すべての人が何でも食べられるというわけではない。好みの問題もあるが健康上の問題もある。エビやカニといった甲殻類が食べられない、わたしは梅干しがだめ・・・。アレルギーである。今年、ある男性と食事の席が同席となった。その方は40を過ぎて、パンが食べられなくなったという。麦アレルギーの発症である。しかし、キリストの時代、遺伝子組み換え、人工交配はなく、麦を食べて体をおかしくする人はいない。麦のパンは主食として、すべての人の食物であった。ではキリストといういのちのパンはどうか。キリストアレルギーというのは食わず嫌いのことである。キリストは私たちの心の飢え渇きをいやし、満足を与え、内なる人を変革し、永遠のいのち与えてくださる。充足した生はキリストによって与えられる。

けれども、すべての人がキリストといういのちのパンを求めるわけではない。多くの人は、やはり、お腹の飢え、喉の渇きをいやしてくれるものにだけ走る。私たちは家畜とは違う。詩編の作者は言っている。「人はその栄華の中にあっても、悟りがなければ、滅びうせる獣(家畜)に等しい」(49篇20節)。家畜と人間の違いは、人間は神を求めるということ、永遠のいのちを求めるということにあるはずである。
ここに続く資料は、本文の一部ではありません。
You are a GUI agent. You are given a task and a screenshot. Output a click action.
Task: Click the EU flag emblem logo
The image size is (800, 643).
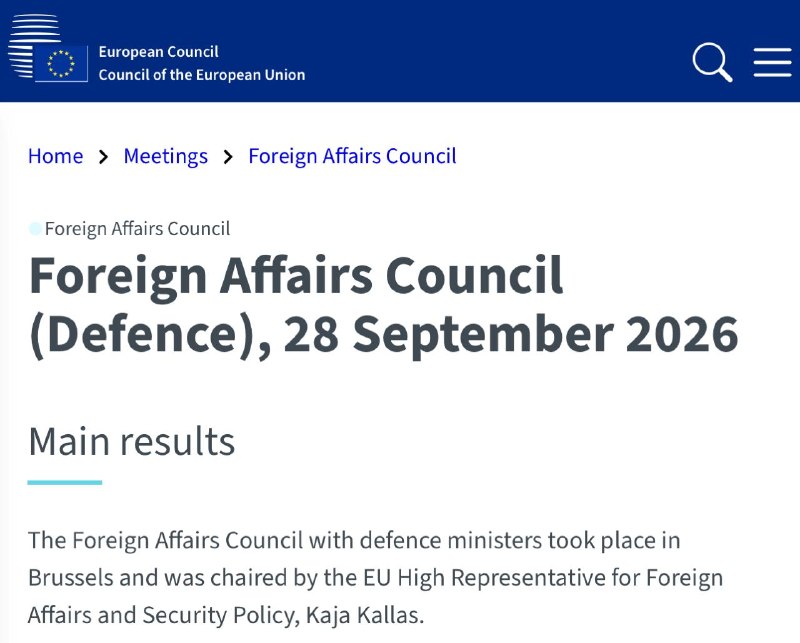(x=61, y=64)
人間は神のかたちに造られたものとしての、たましいを持つ。だから肉体の死だけではなく、たましいの死が問題なのである。たましいの死とは、神から離れ、神のいのちを持っていない状態である。

  • パンは人のための犠牲の食べ物である

私は余り良く知らないが、皆さんは、穀粒がパンになるまでどんなところを通らせられるかご存じだろう。はじめ種が蒔かれ、成長すると、それは切り倒される。次にふるいにかけられ粉状に挽かれる。最後はオーブンの火を通される。こうした過程を経て、私たちの口に入る。これはキリストが私たちのパンとなるために、ご自身の身に起こったことである。キリストはこの世界が永遠のいのちを失い、霊的飢餓に陥っていたことを知っておられた。キリストは一粒の麦となって地に落ちた。貧しい農村で生活をされ、やがて罪人たちの手によって傷つけられ、十字架の上で切り倒された。十字架の上で、ご自身のいのちを捧げ、私たちの罪のために粉々になるような精神的苦しみを受けられ、罪に対する聖なる怒りという火の中を通られ、そして、よみがえり、全時代、全人類へのいのちのパンとなられた。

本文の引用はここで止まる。